Today is Friday, February 13; the perfect excuse to revisit one of horror’s most durable subgenres. The slasher film, built on tension, pursuit and the inevitability of bloodshed, has long been the natural companion to this date. It is visceral, often simple in structure, and thrives on high stakes that leave little room for escape.
It all traces back, in many ways, to Friday the 13th (1980). Directed by Sean S. Cunningham and featuring special effects by Tom Savini, the film helped codify the rules of the genre. A group of young camp counsellors attempt to reopen Camp Crystal Lake, a site long associated with tragedy, only to be stalked and murdered one by one. The film established the isolated setting, the escalating body count and the tension that would define the genre for decades.
If you’re marking the date with something sharp and unsentimental, here are seven slashers worth revisiting.
1. In a Violent Nature (2024)
Chris Nash’s Canadian horror film approaches the slasher formula from an unusual angle by focusing almost entirely on the killer rather than the victims. The story follows Johnny, a mute, undead figure resurrected in the Ontario wilderness after teenagers steal a locket from his grave. From there, the camera lingers behind him as he walks through dense forest to reclaim what was taken.
The film moves at a slow, deliberate pace, blending long, meditative shots of nature with bursts of graphic violence. Instead of cutting between frightened teens and frantic escape attempts, the audience remains aligned with the killer’s steady, mechanical pursuit. It is both stripped back and experimental, proving the genre can still be reshaped without losing its brutality.
2. Thanksgiving (2023)
Directed by Eli Roth and expanded from his mock trailer in Grindhouse, Thanksgiving turns a holiday into a hunting ground. Set in Plymouth, Massachusetts, the story unfolds one year after a chaotic Black Friday riot at a local superstore leaves several people dead.
A masked killer known as “The Carver,” dressed as historical figure John Carver, begins targeting residents connected to the tragedy. The murders are theatrical and holiday-themed, each staged with deliberate cruelty. At its centre is Jessica and her circle of friends, who find themselves pulled into the fallout of a night that never really ended. The film balances satire with excess.
3. Sissy (2022)
This Australian horror-comedy follows Cecilia, a wellness influencer whose carefully curated online persona masks unresolved trauma. When she reconnects with her childhood best friend and attends a remote bachelorette weekend, old tensions resurface, particularly with a former school bully also in attendance.

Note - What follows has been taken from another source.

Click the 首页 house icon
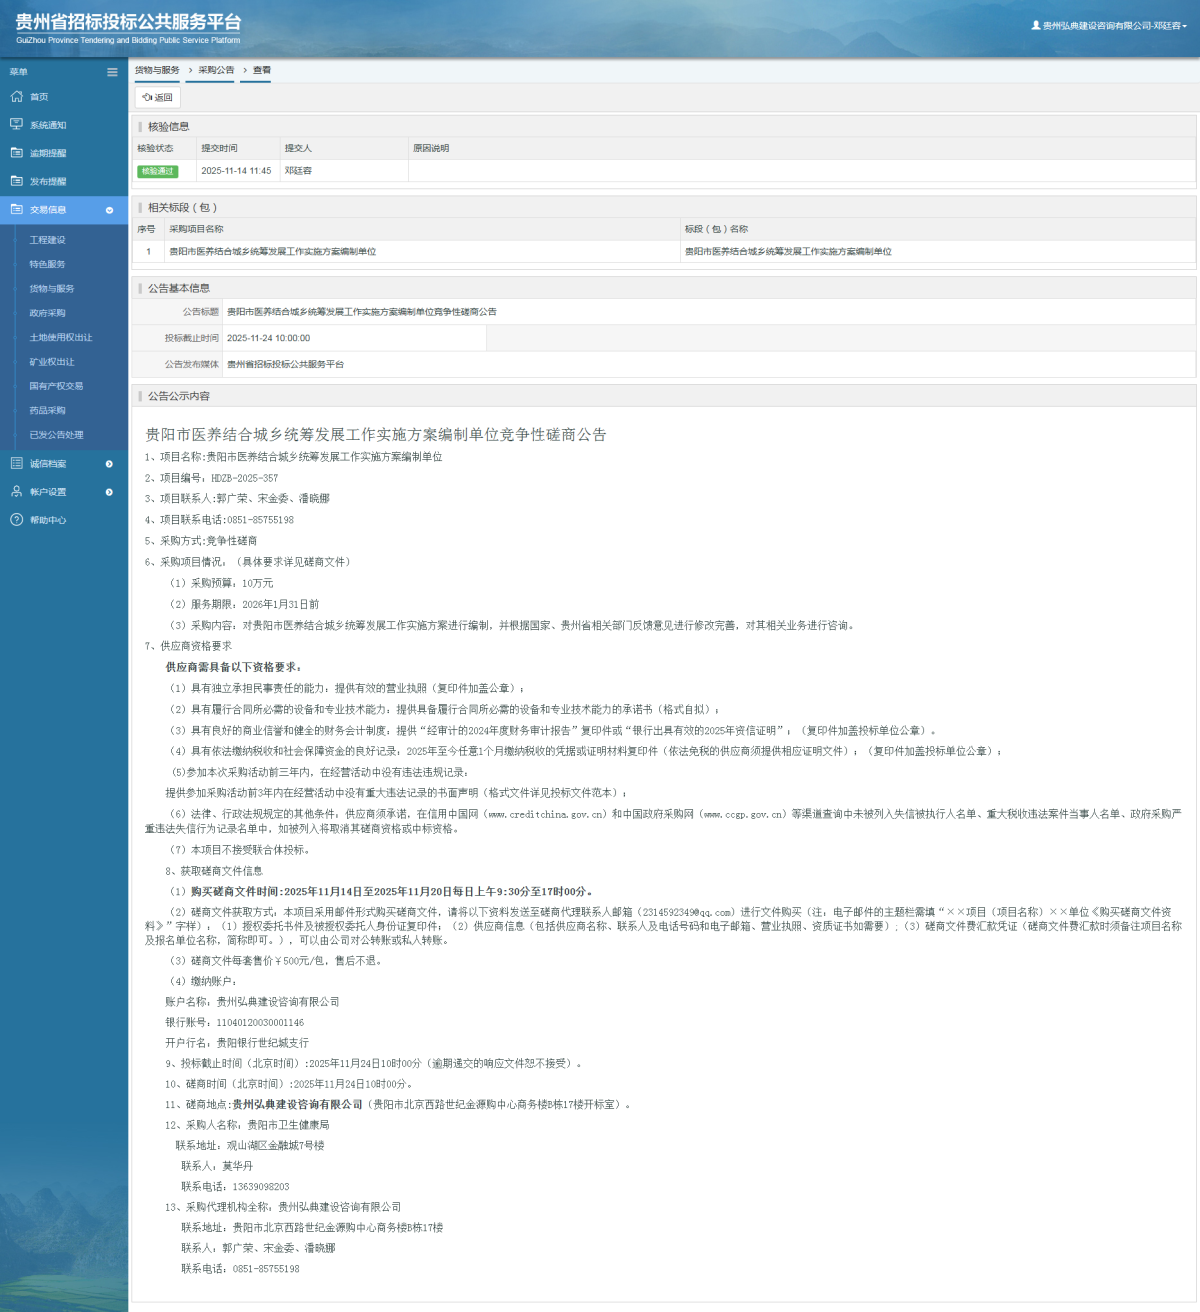The height and width of the screenshot is (1312, 1200). (x=16, y=97)
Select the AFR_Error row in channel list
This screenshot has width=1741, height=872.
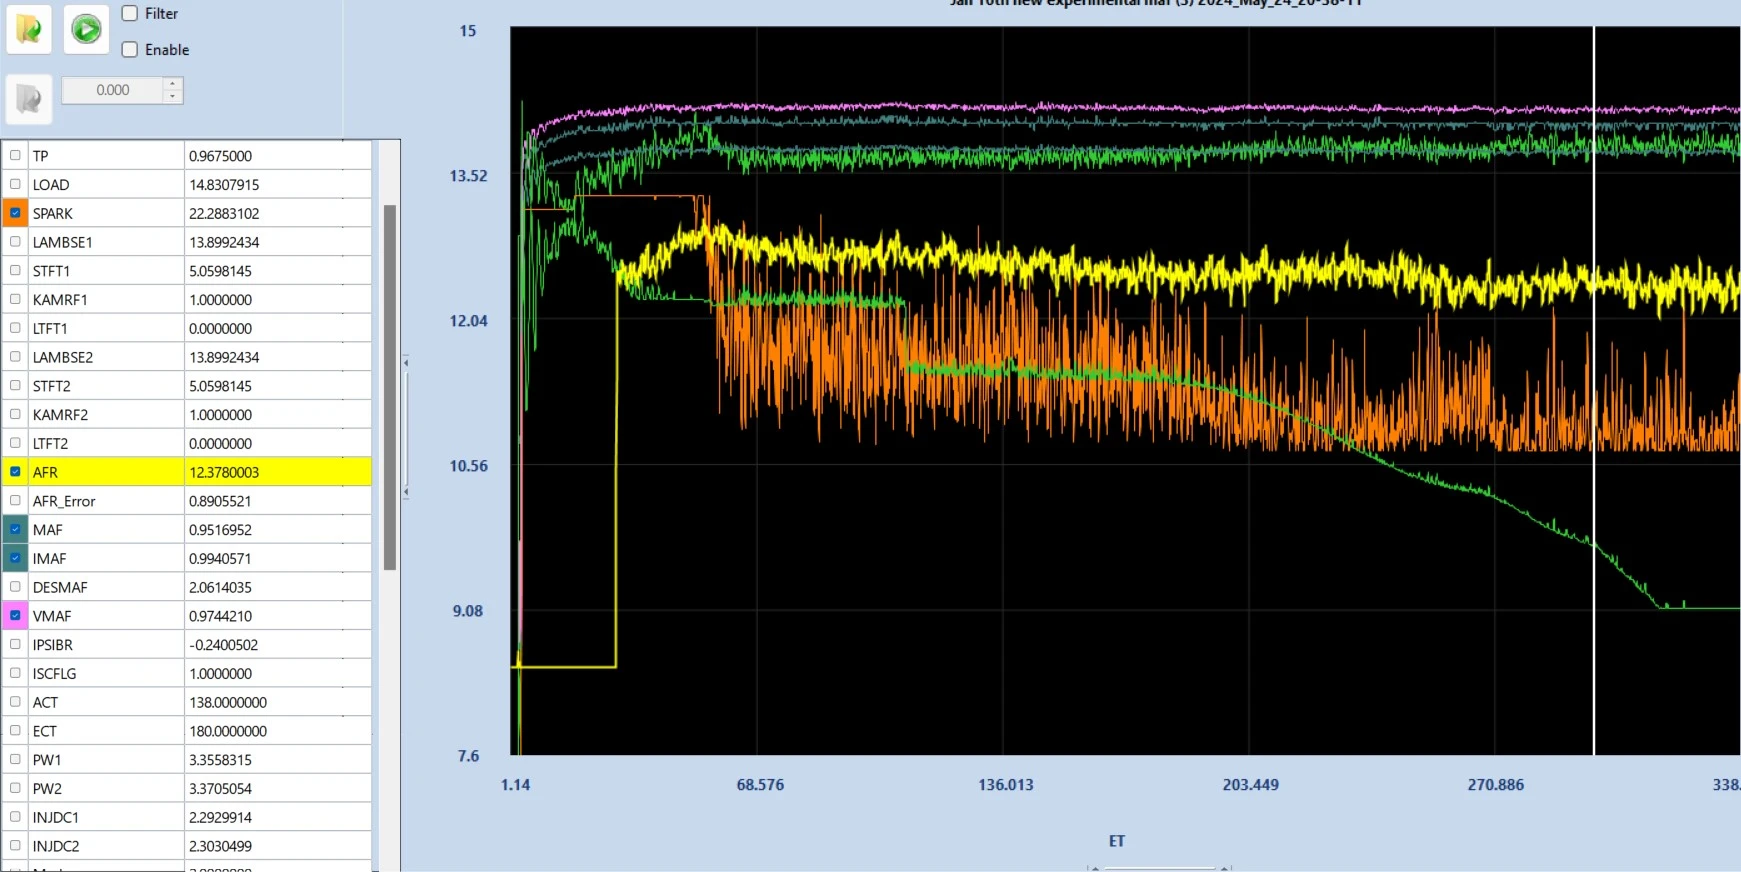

What begins as awkward reunion drama escalates into violence that is both graphic and darkly comic. Sissy examines how self-help language and curated positivity can obscure deeper psychological wounds, using slasher mechanics to peel back the façade.
4. Wrong Turn (2021)
This reboot shifts away from the cannibalistic mutants of the original series and instead introduces “The Foundation,” a self-contained society established in the 19th century that has chosen to live in isolation in the Appalachian wilderness.
Six friends hiking the trail stumble into their territory and are forced into a fight for survival. The film blends slasher elements with social commentary, exploring isolationism, suspicion of outsiders and the friction between modern values and insular tradition. The violence is direct and physical, rooted in the tension of being trapped in unfamiliar terrain.
5. I Know What You Did Last Summer (1997)
Few films capture late-90s slasher energy as cleanly as this Kevin Williamson-penned thriller. Better than the recent movie sequel, it shows four friends who cover up a hit-and-run accident, only to be stalked a year later by a hook-wielding figure who knows exactly what they did.
Led by performances from Jennifer Love Hewitt and Sarah Michelle Gellar, the film leans into guilt as its driving force. The threat is not random; it is tied directly to a secret that refuses to stay buried. Its polished, coastal aesthetic and tight pacing helped define an era of teen horror that still holds up.
6. The Final (2010)
This darker entry centres on a group of bullied high school students who orchestrate an elaborate revenge plot against their tormentors. Under the leadership of Dane, they lure the popular crowd to a farmhouse party, drug them and subject them to calculated physical and psychological punishment.
The film is less about a masked outsider and more about what prolonged humiliation can produce. It presents violence as a consequence of unchecked cruelty, pushing the slasher formula into uncomfortable territory.
7. See No Evil (2006)
Produced by WWE Studios, See No Evil follows a group of juvenile offenders assigned to clean up an abandoned hotel in exchange for reduced sentences. Inside the Blackwell Hotel, they are hunted by Jacob Goodnight, a towering killer who removes his victims’ eyes.
The setup is straightforward and contained, with the hotel functioning as both maze and trap. The film embraces physicality and scale, using its confined setting to sustain tension as the group’s numbers dwindle.
Let Friday the 13th be the ultimate excuse to shut out the world, kill the lights, and indulge in a high-stakes cinematic escape.